Task brief
From the data below, retype exactly the lines starting with the one that contains "Click the 返回 button" and ending with the one that contains "Open Associazioni with the group icon", both included.

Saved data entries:
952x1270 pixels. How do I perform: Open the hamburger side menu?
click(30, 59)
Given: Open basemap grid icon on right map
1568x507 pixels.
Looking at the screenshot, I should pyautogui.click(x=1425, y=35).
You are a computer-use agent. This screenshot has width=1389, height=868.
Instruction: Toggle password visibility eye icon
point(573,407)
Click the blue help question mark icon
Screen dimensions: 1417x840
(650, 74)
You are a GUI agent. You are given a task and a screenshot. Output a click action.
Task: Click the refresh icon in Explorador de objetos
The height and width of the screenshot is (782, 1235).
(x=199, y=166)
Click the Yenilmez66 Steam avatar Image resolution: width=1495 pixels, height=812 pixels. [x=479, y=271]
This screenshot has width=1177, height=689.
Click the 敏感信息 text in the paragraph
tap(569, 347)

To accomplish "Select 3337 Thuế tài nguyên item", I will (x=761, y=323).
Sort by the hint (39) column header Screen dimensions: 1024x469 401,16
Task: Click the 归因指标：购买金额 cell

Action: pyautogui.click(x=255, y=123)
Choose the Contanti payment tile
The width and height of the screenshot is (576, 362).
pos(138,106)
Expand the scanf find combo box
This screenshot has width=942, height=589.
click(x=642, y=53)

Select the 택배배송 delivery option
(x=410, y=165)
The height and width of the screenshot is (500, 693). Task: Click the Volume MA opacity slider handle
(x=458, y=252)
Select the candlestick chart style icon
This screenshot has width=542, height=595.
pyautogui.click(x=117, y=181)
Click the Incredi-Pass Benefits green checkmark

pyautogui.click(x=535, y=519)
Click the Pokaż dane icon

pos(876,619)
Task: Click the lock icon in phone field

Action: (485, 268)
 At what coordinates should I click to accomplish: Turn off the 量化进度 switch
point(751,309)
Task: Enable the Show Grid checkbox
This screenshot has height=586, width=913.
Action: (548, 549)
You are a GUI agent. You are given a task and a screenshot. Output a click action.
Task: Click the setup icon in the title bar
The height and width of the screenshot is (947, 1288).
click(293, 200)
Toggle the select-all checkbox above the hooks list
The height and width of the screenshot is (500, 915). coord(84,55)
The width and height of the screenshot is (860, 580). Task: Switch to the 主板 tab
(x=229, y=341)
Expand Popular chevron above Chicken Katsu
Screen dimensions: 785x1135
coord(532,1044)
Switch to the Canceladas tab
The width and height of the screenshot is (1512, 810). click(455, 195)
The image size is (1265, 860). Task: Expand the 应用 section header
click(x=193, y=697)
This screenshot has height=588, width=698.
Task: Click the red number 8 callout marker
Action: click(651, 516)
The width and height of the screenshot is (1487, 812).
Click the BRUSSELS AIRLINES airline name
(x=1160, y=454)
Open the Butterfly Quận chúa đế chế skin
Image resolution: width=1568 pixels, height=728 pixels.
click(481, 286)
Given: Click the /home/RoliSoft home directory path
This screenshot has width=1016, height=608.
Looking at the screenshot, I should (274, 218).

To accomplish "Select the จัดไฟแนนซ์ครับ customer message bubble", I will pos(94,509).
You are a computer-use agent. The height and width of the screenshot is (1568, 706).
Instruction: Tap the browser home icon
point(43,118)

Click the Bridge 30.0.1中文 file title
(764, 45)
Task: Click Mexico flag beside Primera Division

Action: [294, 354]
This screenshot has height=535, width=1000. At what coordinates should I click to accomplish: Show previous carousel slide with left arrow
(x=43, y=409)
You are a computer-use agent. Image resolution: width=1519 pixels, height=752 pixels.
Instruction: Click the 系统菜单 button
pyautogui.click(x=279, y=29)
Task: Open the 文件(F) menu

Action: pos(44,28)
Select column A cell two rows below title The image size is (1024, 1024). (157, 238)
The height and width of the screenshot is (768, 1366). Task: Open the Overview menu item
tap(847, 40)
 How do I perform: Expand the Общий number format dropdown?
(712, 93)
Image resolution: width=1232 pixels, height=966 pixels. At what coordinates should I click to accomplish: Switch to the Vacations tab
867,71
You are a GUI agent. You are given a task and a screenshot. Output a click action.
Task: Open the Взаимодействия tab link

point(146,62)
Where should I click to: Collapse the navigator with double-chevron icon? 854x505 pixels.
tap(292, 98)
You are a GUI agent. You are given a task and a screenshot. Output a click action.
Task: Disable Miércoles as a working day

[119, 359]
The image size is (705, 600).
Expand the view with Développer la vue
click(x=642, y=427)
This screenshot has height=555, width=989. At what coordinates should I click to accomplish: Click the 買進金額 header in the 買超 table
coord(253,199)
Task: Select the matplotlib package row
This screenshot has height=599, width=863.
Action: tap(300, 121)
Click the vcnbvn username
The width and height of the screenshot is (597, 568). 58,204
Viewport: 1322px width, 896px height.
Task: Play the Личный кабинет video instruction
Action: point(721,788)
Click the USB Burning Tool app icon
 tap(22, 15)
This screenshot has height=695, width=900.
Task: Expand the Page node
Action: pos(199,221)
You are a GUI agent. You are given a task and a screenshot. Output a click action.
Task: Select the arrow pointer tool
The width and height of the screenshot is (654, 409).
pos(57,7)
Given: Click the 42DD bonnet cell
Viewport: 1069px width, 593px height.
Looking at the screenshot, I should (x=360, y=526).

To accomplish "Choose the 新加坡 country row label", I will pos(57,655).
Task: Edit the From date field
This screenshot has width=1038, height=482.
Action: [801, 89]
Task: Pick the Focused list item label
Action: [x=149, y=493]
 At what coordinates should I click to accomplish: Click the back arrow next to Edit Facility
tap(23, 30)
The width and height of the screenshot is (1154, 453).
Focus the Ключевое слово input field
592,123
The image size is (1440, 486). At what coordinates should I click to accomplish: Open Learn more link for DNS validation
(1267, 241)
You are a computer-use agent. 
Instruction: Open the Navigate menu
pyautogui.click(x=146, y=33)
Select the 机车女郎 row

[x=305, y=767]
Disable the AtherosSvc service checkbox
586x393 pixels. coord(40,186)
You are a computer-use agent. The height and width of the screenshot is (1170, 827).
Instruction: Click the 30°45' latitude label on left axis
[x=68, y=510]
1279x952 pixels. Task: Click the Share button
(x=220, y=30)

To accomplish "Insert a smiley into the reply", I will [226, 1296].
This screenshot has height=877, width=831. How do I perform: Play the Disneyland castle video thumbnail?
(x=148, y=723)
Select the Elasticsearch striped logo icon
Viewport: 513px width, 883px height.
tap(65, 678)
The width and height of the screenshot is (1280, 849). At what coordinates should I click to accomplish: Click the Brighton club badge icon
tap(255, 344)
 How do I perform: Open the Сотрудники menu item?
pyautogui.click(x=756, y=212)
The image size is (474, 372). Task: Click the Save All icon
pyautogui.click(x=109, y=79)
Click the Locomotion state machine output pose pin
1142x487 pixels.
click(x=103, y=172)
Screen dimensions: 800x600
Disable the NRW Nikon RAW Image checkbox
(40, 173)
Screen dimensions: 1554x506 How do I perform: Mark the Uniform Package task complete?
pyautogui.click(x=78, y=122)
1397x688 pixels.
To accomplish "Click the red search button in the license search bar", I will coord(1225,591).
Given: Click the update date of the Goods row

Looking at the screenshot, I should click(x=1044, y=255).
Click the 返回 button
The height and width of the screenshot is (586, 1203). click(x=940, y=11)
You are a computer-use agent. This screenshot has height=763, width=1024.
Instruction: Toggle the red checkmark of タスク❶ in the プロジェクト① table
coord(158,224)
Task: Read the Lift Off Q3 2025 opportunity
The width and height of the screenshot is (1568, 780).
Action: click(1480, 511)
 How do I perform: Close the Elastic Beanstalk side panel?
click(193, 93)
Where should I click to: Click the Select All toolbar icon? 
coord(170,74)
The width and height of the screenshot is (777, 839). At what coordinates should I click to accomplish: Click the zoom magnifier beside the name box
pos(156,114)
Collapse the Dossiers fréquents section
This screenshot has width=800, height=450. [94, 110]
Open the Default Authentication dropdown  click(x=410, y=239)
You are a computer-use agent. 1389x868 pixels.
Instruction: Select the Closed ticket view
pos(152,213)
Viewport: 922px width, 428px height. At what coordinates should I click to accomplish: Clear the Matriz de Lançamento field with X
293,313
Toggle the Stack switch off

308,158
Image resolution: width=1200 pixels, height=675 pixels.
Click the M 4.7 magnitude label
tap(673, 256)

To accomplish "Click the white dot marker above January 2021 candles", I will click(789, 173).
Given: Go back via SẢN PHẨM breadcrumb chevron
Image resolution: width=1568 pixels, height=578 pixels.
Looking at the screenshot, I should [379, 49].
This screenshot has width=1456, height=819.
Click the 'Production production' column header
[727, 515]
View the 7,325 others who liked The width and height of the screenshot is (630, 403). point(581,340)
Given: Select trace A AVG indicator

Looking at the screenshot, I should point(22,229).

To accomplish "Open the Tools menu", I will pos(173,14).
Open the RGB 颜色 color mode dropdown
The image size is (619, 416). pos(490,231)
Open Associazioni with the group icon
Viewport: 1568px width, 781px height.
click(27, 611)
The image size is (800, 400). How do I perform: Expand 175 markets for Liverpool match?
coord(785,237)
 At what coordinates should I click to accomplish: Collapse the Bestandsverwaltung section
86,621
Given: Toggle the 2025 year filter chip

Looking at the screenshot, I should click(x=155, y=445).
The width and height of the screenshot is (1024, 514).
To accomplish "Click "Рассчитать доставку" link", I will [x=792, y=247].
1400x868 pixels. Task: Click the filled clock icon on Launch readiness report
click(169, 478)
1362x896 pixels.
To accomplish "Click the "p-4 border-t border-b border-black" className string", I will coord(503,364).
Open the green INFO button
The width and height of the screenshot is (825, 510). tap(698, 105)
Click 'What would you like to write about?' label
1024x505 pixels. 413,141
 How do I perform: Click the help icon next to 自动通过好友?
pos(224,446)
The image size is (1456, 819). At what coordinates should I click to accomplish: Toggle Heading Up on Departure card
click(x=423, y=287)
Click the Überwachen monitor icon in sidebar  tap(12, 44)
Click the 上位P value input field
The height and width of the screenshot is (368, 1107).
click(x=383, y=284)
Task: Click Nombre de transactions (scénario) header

Reply to the task
Click the 返回 button
The height and width of the screenshot is (586, 1203). click(x=940, y=11)
You are a computer-use agent. This screenshot has height=763, width=1024.
Instruction: Toggle the red checkmark of タスク❶ in the プロジェクト① table
coord(158,224)
Task: Read the Lift Off Q3 2025 opportunity
The width and height of the screenshot is (1568, 780).
Action: click(1480, 511)
 How do I perform: Close the Elastic Beanstalk side panel?
click(193, 93)
Where should I click to: Click the Select All toolbar icon? 
coord(170,74)
The width and height of the screenshot is (777, 839). At what coordinates should I click to accomplish: Click the zoom magnifier beside the name box
pos(156,114)
Collapse the Dossiers fréquents section
This screenshot has width=800, height=450. [94, 110]
Open the Default Authentication dropdown  click(x=410, y=239)
You are a computer-use agent. 1389x868 pixels.
Instruction: Select the Closed ticket view
pos(152,213)
Viewport: 922px width, 428px height. At what coordinates should I click to accomplish: Clear the Matriz de Lançamento field with X
293,313
Toggle the Stack switch off

308,158
Image resolution: width=1200 pixels, height=675 pixels.
Click the M 4.7 magnitude label
tap(673, 256)

To accomplish "Click the white dot marker above January 2021 candles", I will click(789, 173).
Given: Go back via SẢN PHẨM breadcrumb chevron
Image resolution: width=1568 pixels, height=578 pixels.
Looking at the screenshot, I should [379, 49].
This screenshot has width=1456, height=819.
Click the 'Production production' column header
[727, 515]
View the 7,325 others who liked The width and height of the screenshot is (630, 403). point(581,340)
Given: Select trace A AVG indicator

Looking at the screenshot, I should point(22,229).

To accomplish "Open the Tools menu", I will pos(173,14).
Open the RGB 颜色 color mode dropdown
The image size is (619, 416). pos(490,231)
Open Associazioni with the group icon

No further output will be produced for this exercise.